--- Stored data entries ---
=======
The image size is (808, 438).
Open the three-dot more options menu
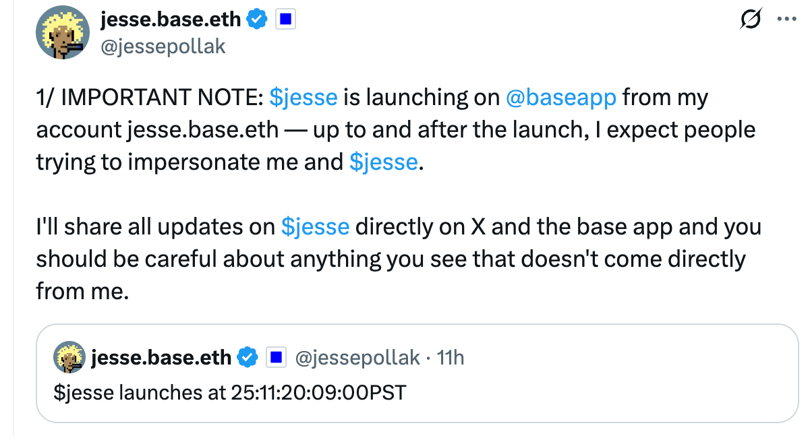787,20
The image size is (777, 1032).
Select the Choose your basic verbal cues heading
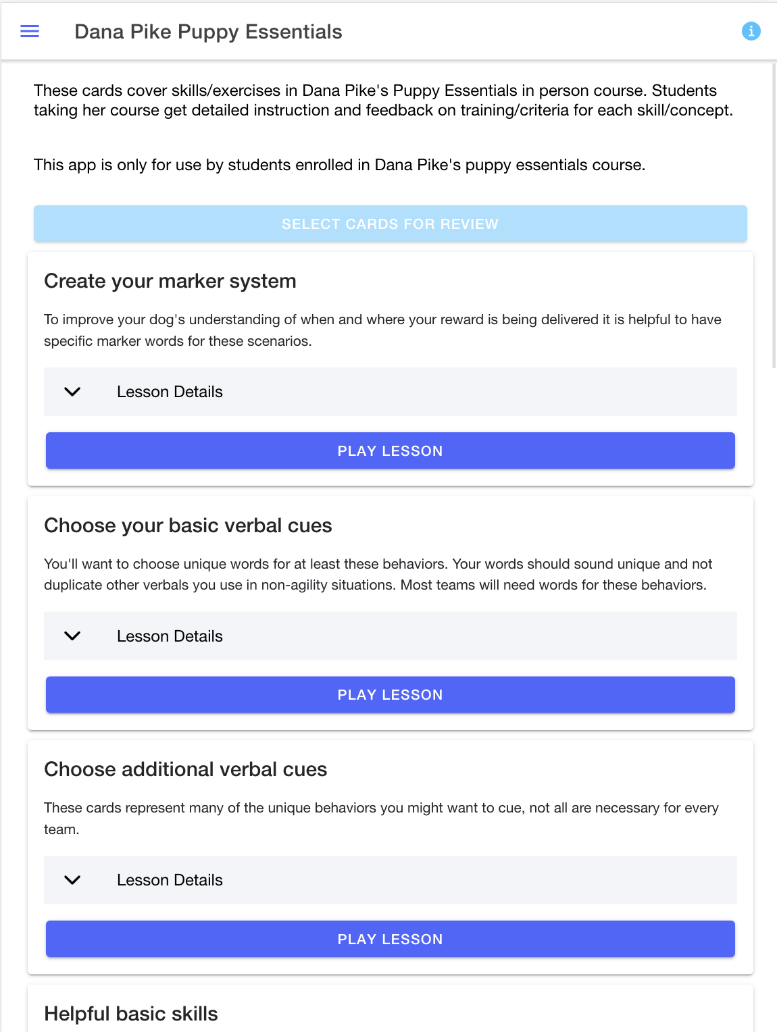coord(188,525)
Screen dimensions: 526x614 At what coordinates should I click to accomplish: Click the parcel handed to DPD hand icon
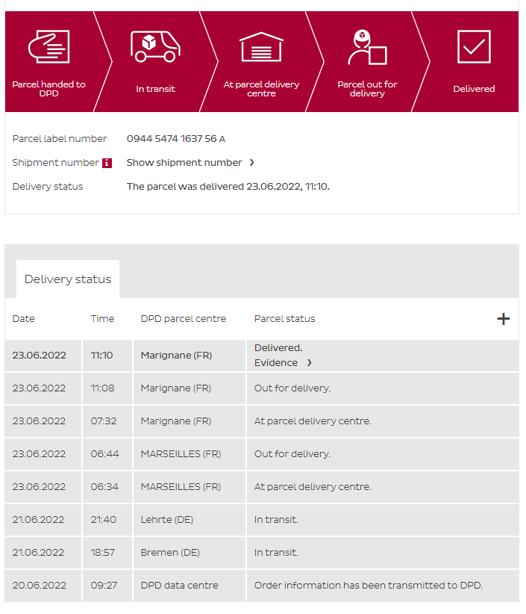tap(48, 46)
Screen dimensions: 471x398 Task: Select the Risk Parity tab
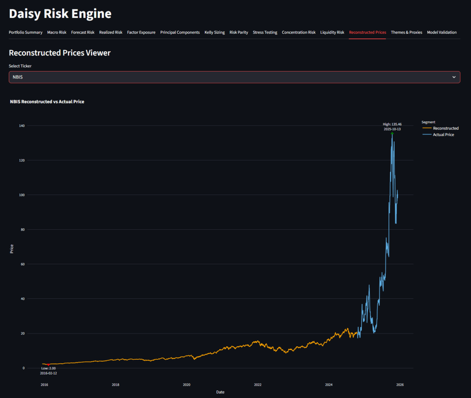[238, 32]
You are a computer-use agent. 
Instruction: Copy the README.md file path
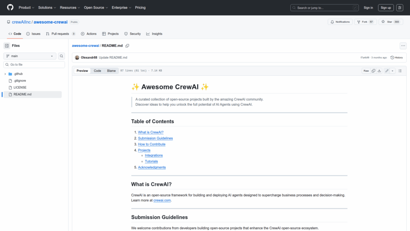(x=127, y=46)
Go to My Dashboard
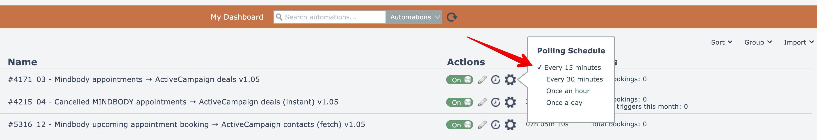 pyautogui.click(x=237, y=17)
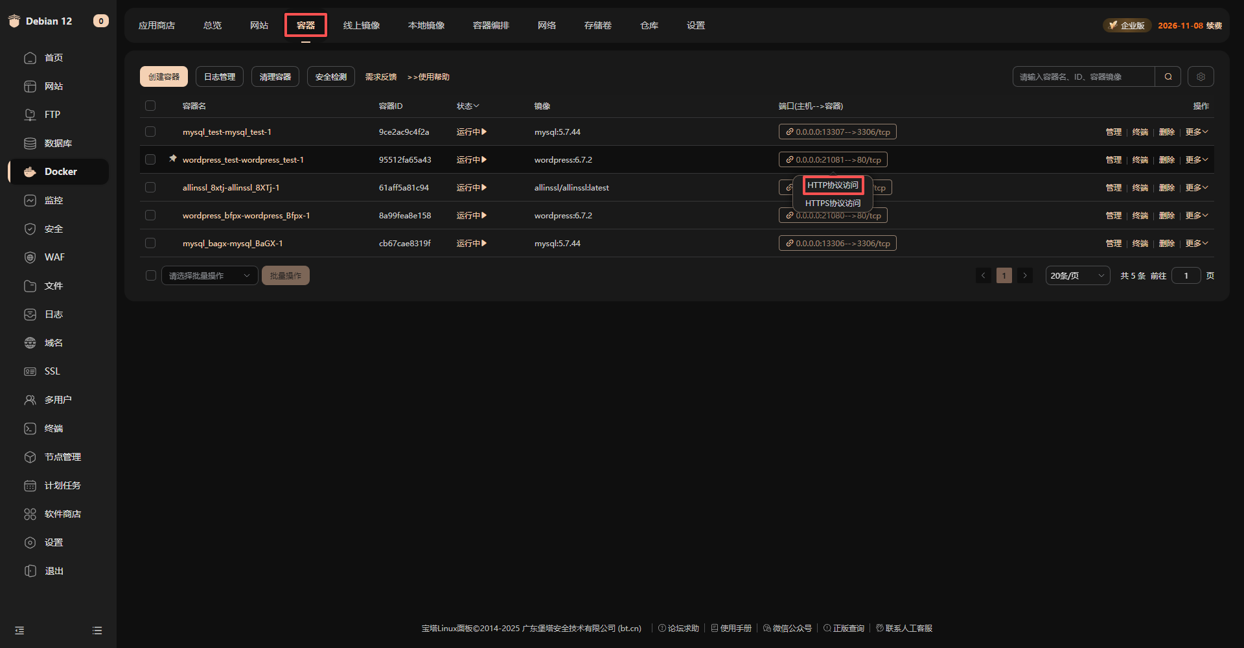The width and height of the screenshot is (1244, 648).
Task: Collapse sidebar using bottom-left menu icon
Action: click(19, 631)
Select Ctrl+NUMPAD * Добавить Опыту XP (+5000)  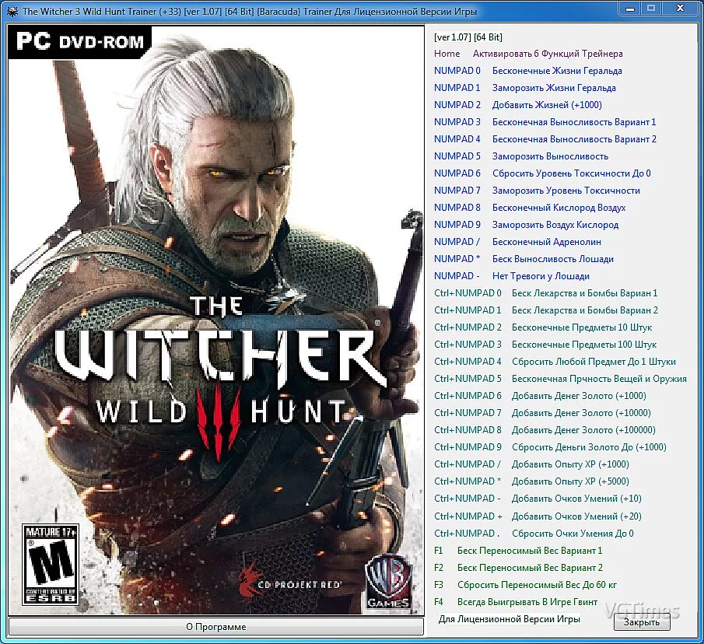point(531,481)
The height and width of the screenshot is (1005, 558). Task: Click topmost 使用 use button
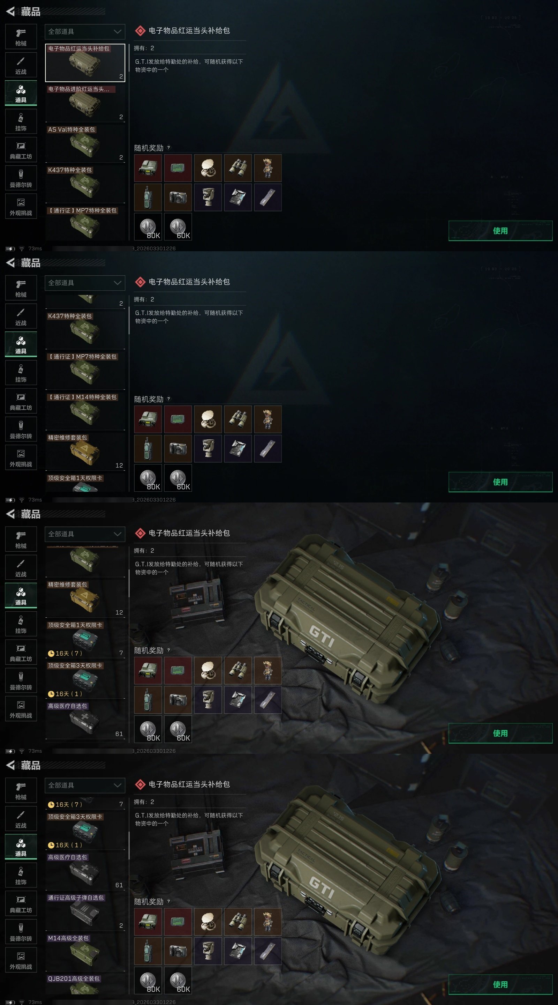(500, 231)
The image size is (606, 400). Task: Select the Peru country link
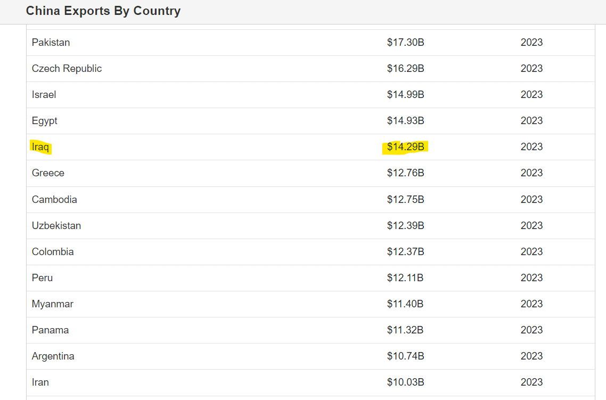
=======
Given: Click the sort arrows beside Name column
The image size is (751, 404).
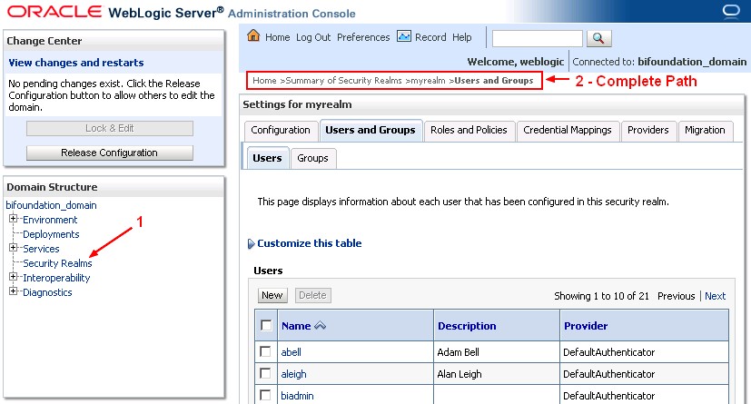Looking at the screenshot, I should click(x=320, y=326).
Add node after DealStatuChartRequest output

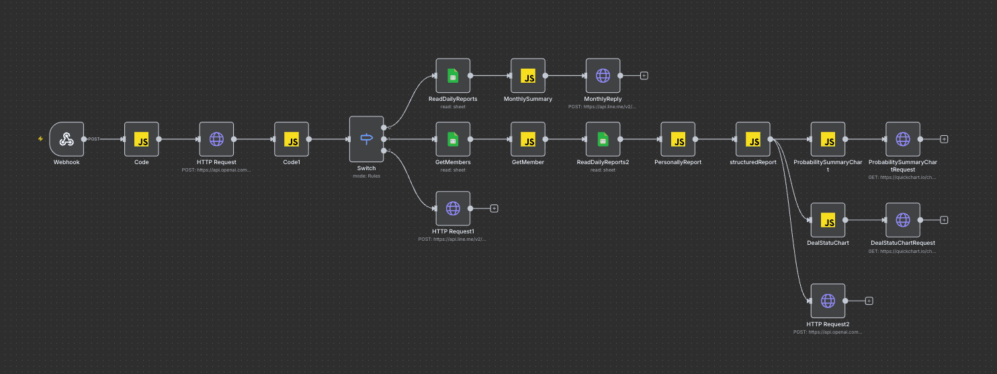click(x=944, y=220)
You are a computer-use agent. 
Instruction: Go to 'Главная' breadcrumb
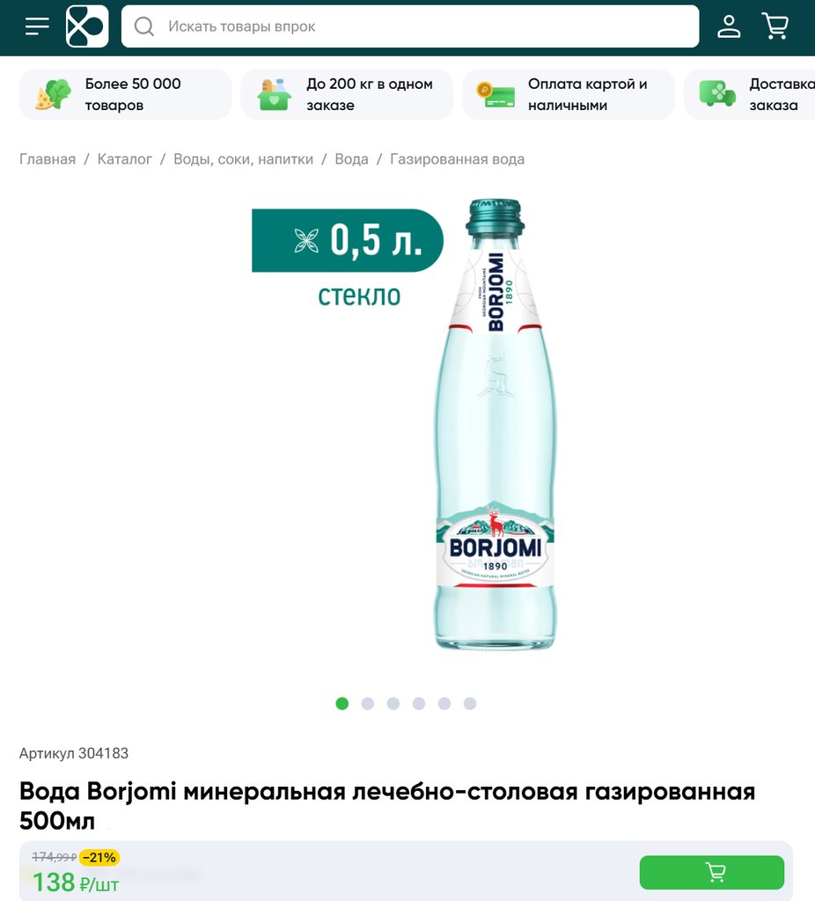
=======
--- ASSIGNED TASK ---
Look above for the line with "The image size is (751, 404)." and the line with "Instruction: Go to 'Главная' breadcrumb", then restate exactly those two lines and all lines between them, with no pictures.

--- THE ANSWER ---
The image size is (751, 404).
Looking at the screenshot, I should click(x=320, y=326).
Add node after DealStatuChartRequest output

click(x=944, y=220)
You are a computer-use agent. 
Instruction: Go to 'Главная' breadcrumb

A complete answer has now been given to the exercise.